Her laughter held an edge of hysteria. "I don't think so," she said, both arms wrapped around her midsection now. "I don't know what Robert told you, but I can't afford a finished basement." Another burst of wild laughter. "In case you haven't noticed, I can't even afford furniture."
He glanced around the room. The rug bore the outline of couches and chairs and tables, but there wasn't a stick of furniture anywhere. "You were robbed?"
"You could say that." She seemed to sway on her feet then caught herself. "I'm sorry you made the drive over for nothing, but the basement's going to stay the way it is."
"I've already been paid."
The anger in her eyes battled with a burst of curiosity. "Robert paid you?"
"Half. We could negotiate the difference."
"Or you could give me a refund."
"Nonrefundable deposit," he said. He'd used most of it to pay his back mortgage and buy supplies.
"Then I'd say we have a problem."
 
; Her face was pale, and he didn't like the slight hesitation between words when she spoke. What he did like was the way her hair tumbled over her shoulders and down her back in ribbons of red and gold. He fought back the urge to reach out and glide his hand down the fiery length of her hair. He'd never been this close to anyone like her before.
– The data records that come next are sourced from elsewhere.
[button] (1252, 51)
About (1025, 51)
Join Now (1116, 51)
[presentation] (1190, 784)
He could smell the faintest traces of perfume and shampoo. He wondered if she smelled that way all over, then forced the darkly erotic images from his mind. This was a pregnant woman. Another man's wife.
"If you want furniture, I'll build you some furniture." Anything, he thought, if it meant he could stand there and watch her breathe.
"I can't think about this right now," she said, her voice softer than it had been a minute ago. "I—"
He watched in horror as her legs crumpled beneath her and she started to slide toward the floor. He caught her long before she reached the ground, just gathered her up in his arms and felt the warmth of her body against his, and he knew that in that one singular moment something in him had changed and wouldn't change back no matter how hard he wished it would.
#
"I'm fine," Molly managed as the stranger swooped her up into his arms. "There's no need for this." What was his name? He'd told her, but she hadn't been listening. She wished she could remember what it was, especially since he had her cradled against his chest, so close that she could hear his heart beating beneath her right ear. The last time she'd been this close to a man was the night she and Robert conceived the baby. She hadn't realized how much she'd missed it until right this minute. "You can put me down now.'
"And watch you drop like a rock? Just hang on, and I'll find you a chair,"
He had a husky, very male voice and right now he sounded unbearably kind. She wasn't in the mood for kindness. She wished he would just go away and leave her to her misery the way her husband had.